There would also be room for more waste from a new nuclear programme.
According to documents from Radioactive Waste Management, part of the Nuclear Waste Services (NWS), there will be natural and artificial barriers to minimise the escape of radioactivity.
Maggie believes the local council has been swayed by the potential cash injection. NWS promises huge economic development, along with jobs and investment in infrastructure.
Cumbria has benefited from a million-pound pot which has filtered into local projects, such as a BMX track, the refurbishment of a recreation venue and an electronic scoreboard at Seascale cricket club.
Maggie says: “Theddlethorpe is a lovely community. Locals are very supportive of each other.
“The local council doesn't want to know. To be honest, they’re going along with the bribe of the money they’re going to get every year.”
The local council doesn't want to know. To be honest, they’re going along with the bribe of the money they’re going to get every year
At the Louth Hotel, on Mablethorpe’s high street, members of the Guardians of the East Coast (GOTEC) – set up to protect the area from nuclear developments – have organised a meeting with locals.
Morrissey’s Everyday is Like Sunday is playing. The lyrics seem apt: “In the seaside town that they forgot to bomb. Come, come, come nuclear bomb.”
Ken Smith, Chair of GOTEC, tells The Sun: "I was horrified when I first heard. Here we are, a bucket and spade holiday resort, and suddenly someone thinks, what a good place to stick a nuclear dump.
“It doesn't make any sense. If the dump goes ahead it will kill the tourist trade.
“Even if this doesn't go ahead, for the next 10 to 15 years, this prospect is going to be hanging over the resort like a Sword of Damocles.
“No-one in their right mind is going to invest money in the tourist trade. The town would be dead, and we still don't get anything. It's crazy."

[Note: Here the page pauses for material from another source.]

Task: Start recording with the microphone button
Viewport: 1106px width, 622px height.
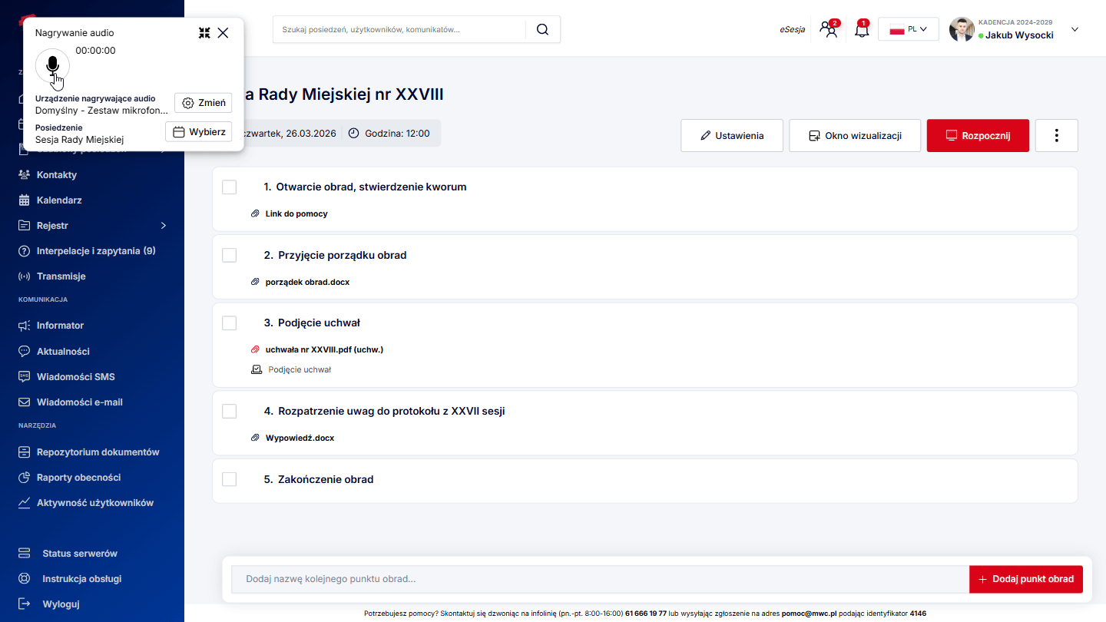Action: 52,65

Like Maggie, Andy Gathercole believes the council has been swayed by money.
He said: "It's a nice area to retire to and the last thing we want is all this dangerous waste putting under our feet.
“We were told if we have this dump we will look after your environment, build up your sea defences and give you up to a million pounds a year to improve your neighbourhood.

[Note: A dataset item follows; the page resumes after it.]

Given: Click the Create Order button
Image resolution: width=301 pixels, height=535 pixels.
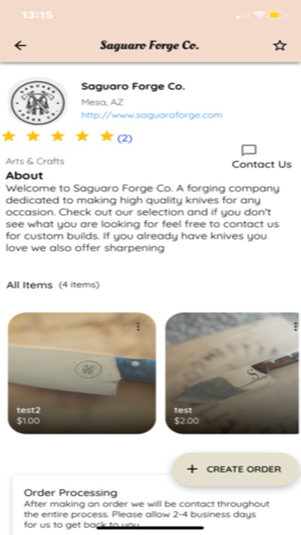Looking at the screenshot, I should coord(235,469).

“Now we all know that it's just a bribe. The council has been very sneaky about it. Two years talking about it behind our backs.”

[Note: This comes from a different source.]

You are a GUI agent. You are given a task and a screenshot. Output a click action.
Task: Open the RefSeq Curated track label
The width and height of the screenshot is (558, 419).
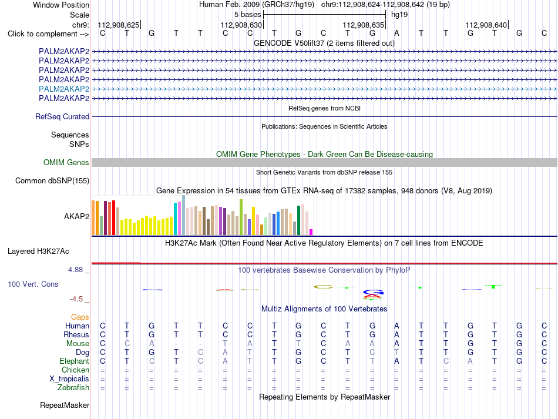point(62,117)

This month Boris Johnson vowed to tackle the energy crisis by building a nuclear reactor every year.
But nuclear waste experts have said no new plants should be built until the country builds a large underground nuclear waste dump – or geological deposit facility – to store the 700,000 cubic metres of radioactive waste from its nuclear programme.
The cost of decommissioning and getting rid of the UK's nuclear waste now sits at £131billion.
Bad for business
NWS invited communities to propose their area for the plans. Four volunteered – Allerdale, Mid Copeland and South Copeland in Cumbria, and Theddlethorpe.
Tourism is one of the local residents' primary concerns.
In the shadow of Skegness, just 15 miles up the coast, Mablethorpe offers a smaller and quieter choice.
Marie Henderson runs Mablethorpe Seafood Bar, where trays of cockles, mussels and crab sticks are on display.
She says it “wouldn’t be very good for business,” adding: “I wouldn't like it all. House prices will go down.”
Next door Danny Wigg is selling buckets and spades, beach balls and surf boards at Gifts Galore.
He says: “It's going to affect businesses and close campsites down. It could have a massive effect on trade.”
Then there are the practical considerations.
The area is served by smaller, countryside roads – perfectly fine for holidaymakers looking to escape, but what about the kind of industrial transportation needed for a large-scale nuclear waste dump?
Part of the package would include investment into new roads.
Katherine Barker, who lives in Theddlethorpe and whose property overlooks one of the possible sites, says she was devastated when she heard about the proposals.
“It's a lovely old-fashioned sleepy village with a small village school and community centre,” she says.
“My major concern is for tourism in Mablethorpe. We are an agricultural county. Nuclear waste would be transported by whatever means across to this dump. Our roads are not suitable.”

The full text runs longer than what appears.